What to work on:
Quote the stretch of the MySQL bug report below from "[3 Apr 2017" through "the bug page.", word for word.

━━━ Selection

Bug #83079 | long semaphore wait often resulting in crash, DICT_SYS mutex held by statistics | ||
---|---|---|---|
Submitted: | 21 Sep 2016 13:16 | Modified: | 24 Apr 2017 4:45 |
Reporter: | Mikhail Izioumtchenko (OCA) | Email Updates: | |
Status: | Closed | Impact on me: | |
Category: | MySQL Server: InnoDB storage engine | Severity: | S2 (Serious) |
Version: | 5.7 | OS: | Any |
Assigned to: | CPU Architecture: | Any |
[21 Sep 2016 13:16]
Mikhail Izioumtchenko
[21 Sep 2016 13:23]
Mikhail Izioumtchenko
DICT_SYS mutex is used for common things such as opening the table. So if dict_stats_save() runs into problems such as having to wait for something in the buffer pool everything will stop. I think there is no reason for dict_stats_save() to hold anything much. Maybe something like this can be implemented: * client threads queue statistics update requests to the statistic thread and the latter do it in some standard MySQL way as opposed to the current usage of the internal InnoDB SQL interpreter.
[5 Dec 2016 15:45]
MySQL Verification Team
Fully verified. This bug was experienced on many occasions, but more about test case in another comment.
[3 Apr 2017 5:22]
Aakanksha Verma
Requested the reporter for the reproducible scenario.
[6 Apr 2017 8:59]
Aakanksha Verma
Thanks for the update from the customer. But it would be really helpful if we could also get the core file. Request the reporter to kindly update the core file to the bug page.
[6 Apr 2017 9:17]
Naga Satyanarayana Bodapati
Posted by developer: from log sent: Last time read locked in file row0purge.cc line 853 Last time write locked in file /export/home/pb2/build/sb_0-19387208-1466445627.43/rpm/BUILD/mysql-5.7.13-SR12884268831/mysql-5.7.13-SR12884268831/storage/innobase/dict/dict0stats.cc line 2366 Some observations: dict_stats_save() has taken dict_operation_lock and it is also might be waiting for dict_sys mutex. 2366 rw_lock_x_lock(dict_operation_lock); 2367 mutex_enter(&dict_sys->mutex); 2368 So the conclusion that stats is holding dict_sys mutex could be wrong. Is it possible to generate the core with debug build? We have debug structures in rw_lock which tells us who is holding it. Will greatly help us in fixing this bug quickly.
[7 Apr 2017 14:58]
MySQL Verification Team
Mikhail, As you can see, our Development is unable to repeat the bug. Simply, there are too many different options of acquiring and releasing the locks that lead to this particular, very long, semaphore wait. Thank you very much in advance !!!
[24 Apr 2017 4:45]
Aakanksha Verma
Closing the bug as it is no more reproducible.
[26 May 2017 16:29]
Stephan Lueckl
We can reproduce this bug on our development system. (we have about 40 databases with 500 tables each in our environment) Happens all the time when we import a database on a running system. We tried to reproduce it with a compiled debug-version of mysql as you wanted. But in this case the database seems to be too slow - the bug isn't reproduceable anymore. Any suggestions? What else can we do?

━━━━━━
━━━ Supplied material

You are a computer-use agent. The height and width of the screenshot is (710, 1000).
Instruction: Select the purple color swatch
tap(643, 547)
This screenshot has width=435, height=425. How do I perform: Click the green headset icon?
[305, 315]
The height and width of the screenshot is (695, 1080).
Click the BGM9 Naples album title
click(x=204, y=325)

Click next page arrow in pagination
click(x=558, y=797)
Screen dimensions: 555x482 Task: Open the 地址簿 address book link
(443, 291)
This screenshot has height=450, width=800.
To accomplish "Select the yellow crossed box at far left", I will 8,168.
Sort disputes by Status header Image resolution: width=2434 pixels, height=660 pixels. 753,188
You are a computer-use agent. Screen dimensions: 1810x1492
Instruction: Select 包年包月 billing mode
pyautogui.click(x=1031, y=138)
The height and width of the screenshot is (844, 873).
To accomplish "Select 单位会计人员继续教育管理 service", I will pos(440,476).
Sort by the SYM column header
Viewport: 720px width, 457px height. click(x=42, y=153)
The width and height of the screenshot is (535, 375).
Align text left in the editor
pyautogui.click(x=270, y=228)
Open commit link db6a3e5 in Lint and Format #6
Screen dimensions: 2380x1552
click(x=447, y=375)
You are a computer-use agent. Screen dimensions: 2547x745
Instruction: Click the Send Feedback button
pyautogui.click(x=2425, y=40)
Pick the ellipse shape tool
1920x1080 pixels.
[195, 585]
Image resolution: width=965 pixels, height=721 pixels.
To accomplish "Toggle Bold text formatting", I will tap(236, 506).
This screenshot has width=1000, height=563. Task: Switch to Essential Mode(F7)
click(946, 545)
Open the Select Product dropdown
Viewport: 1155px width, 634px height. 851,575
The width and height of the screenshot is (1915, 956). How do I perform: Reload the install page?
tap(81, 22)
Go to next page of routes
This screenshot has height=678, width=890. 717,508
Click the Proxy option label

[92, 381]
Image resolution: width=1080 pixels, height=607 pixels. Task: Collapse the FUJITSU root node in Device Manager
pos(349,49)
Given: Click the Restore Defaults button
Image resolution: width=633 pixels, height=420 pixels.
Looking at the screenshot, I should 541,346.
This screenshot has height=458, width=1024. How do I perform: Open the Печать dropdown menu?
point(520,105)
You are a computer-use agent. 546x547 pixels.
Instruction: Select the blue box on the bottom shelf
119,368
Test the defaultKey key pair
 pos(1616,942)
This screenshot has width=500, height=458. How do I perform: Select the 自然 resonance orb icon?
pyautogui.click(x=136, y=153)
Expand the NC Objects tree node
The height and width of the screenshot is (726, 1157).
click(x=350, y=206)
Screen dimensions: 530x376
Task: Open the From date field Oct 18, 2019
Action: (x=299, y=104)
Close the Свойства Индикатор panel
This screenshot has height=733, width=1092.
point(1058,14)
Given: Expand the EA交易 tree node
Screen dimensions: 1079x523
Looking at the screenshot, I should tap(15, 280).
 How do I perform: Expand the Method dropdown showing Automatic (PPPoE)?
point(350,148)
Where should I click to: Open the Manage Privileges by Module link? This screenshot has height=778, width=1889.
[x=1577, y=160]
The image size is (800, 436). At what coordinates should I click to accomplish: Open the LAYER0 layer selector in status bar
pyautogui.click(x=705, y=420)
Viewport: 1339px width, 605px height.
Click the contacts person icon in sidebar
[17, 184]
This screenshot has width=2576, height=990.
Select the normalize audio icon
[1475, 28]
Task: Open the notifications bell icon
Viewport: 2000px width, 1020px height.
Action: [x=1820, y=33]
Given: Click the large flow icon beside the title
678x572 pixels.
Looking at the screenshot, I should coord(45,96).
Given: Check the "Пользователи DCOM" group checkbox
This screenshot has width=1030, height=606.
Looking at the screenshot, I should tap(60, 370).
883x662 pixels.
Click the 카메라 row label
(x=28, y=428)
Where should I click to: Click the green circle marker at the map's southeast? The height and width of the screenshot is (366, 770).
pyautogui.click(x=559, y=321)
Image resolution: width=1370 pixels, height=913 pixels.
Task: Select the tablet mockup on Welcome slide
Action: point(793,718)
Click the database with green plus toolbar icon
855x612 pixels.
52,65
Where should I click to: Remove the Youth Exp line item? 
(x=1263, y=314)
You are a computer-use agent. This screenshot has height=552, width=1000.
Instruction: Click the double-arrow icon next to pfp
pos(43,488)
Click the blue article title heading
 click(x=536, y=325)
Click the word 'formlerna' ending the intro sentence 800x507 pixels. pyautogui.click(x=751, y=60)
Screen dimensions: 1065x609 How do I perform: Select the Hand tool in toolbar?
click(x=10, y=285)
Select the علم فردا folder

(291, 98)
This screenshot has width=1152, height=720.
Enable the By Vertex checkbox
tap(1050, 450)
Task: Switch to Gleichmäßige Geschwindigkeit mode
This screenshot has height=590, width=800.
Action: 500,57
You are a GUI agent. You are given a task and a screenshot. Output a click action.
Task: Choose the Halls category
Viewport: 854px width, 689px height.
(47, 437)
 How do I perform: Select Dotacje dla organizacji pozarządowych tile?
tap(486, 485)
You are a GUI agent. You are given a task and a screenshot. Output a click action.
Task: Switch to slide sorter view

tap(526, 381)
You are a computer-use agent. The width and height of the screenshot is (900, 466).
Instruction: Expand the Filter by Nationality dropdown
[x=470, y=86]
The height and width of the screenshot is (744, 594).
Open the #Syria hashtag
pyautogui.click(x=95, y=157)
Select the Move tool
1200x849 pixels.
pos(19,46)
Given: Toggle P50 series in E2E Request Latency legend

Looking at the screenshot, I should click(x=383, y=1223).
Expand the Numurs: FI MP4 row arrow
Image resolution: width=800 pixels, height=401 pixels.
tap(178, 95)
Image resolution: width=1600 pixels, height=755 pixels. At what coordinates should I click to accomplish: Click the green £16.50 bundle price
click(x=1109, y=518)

━━━━━━

Finished answer:
[3 Apr 2017 5:22]
Aakanksha Verma
Requested the reporter for the reproducible scenario.
[6 Apr 2017 8:59]
Aakanksha Verma
Thanks for the update from the customer. But it would be really helpful if we could also get the core file. Request the reporter to kindly update the core file to the bug page.